Evasione da due milioni, l’indagine passa a Milano

ORISTANO. Da Oristano a Milano. I giudici accolgono la richiesta degli avvocati difensori e l’inchiesta sulla presunta evasione fiscale che sarebbe stata commessa da Roberto Musu, oristanese di 36...

ORISTANO. Da Oristano a Milano. I giudici accolgono la richiesta degli avvocati difensori e l’inchiesta sulla presunta evasione fiscale che sarebbe stata commessa da Roberto Musu, oristanese di 36 anni responsabile di una catena di negozi di compravendita di oro, cambia tribunale. Secondo i giudici del collegio oristanese presieduto Carla Altieri, giudici a latere Francesco Mameli e Enrica Marson, la competenza è del tribunale del capoluogo lombardo perché lì ha sede legale la società a cui fanno capo i vari compro oro gestiti da Roberto Musu.

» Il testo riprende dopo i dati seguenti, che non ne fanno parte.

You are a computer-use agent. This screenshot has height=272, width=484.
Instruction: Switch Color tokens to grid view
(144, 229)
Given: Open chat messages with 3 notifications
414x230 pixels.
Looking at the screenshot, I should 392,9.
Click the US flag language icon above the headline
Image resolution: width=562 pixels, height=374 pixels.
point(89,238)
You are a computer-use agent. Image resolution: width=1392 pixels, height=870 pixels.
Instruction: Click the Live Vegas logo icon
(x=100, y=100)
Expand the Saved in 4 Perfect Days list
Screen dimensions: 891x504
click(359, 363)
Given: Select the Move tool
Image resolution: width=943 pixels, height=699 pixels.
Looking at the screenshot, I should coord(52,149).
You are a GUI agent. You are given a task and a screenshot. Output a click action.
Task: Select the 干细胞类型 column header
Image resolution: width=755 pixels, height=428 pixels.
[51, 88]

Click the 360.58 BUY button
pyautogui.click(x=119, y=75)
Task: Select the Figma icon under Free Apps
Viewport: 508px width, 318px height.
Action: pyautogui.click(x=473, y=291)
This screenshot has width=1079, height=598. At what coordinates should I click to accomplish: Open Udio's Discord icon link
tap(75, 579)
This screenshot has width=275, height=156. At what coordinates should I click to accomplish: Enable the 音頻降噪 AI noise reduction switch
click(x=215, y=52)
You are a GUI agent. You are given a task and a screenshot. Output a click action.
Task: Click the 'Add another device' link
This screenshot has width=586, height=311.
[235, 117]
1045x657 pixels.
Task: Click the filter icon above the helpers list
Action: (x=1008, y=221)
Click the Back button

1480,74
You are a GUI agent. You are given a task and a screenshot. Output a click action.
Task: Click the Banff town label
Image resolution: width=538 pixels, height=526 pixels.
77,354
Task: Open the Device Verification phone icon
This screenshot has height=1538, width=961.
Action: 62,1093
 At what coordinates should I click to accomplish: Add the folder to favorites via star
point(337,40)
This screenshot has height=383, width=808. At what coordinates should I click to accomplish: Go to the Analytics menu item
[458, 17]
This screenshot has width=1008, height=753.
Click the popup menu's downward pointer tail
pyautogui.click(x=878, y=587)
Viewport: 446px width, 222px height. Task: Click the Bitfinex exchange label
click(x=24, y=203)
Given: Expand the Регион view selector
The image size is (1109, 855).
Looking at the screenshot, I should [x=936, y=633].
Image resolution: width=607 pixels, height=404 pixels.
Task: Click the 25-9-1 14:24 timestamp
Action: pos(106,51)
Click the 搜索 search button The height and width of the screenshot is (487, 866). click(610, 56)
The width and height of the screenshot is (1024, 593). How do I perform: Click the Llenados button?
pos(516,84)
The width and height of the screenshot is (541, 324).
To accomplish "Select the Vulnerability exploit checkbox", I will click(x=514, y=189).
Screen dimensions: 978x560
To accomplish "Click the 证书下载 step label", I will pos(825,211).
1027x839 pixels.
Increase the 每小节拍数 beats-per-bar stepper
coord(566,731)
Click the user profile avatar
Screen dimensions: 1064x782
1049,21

Il pubblico ministero Paolo De Falco aveva chiesto e ottenuto il sequestro per equivalente di circa 400mila euro, quota dei due milioni di evasioen fiscale contestata. Secondo la procura, Roberto Musu avrebbe agito con il meccanismo dell’esterovestizione, ovvero collocando la sede legale della società in Iralnda dove il regime di tassazione e più baso, anziché in Italia dove in realtà si svolgevano le attività e avveniva il coordinamento dei vari negozi. Gli avvocati difensori Giuseppe Lai e Anna Maria Zoncu avevano però presentato riesame e la loro tesi è stata sposata in pieno dai giudici. Il fascicolo dell’indagine quindi si trasferisce al tribunale di Milano.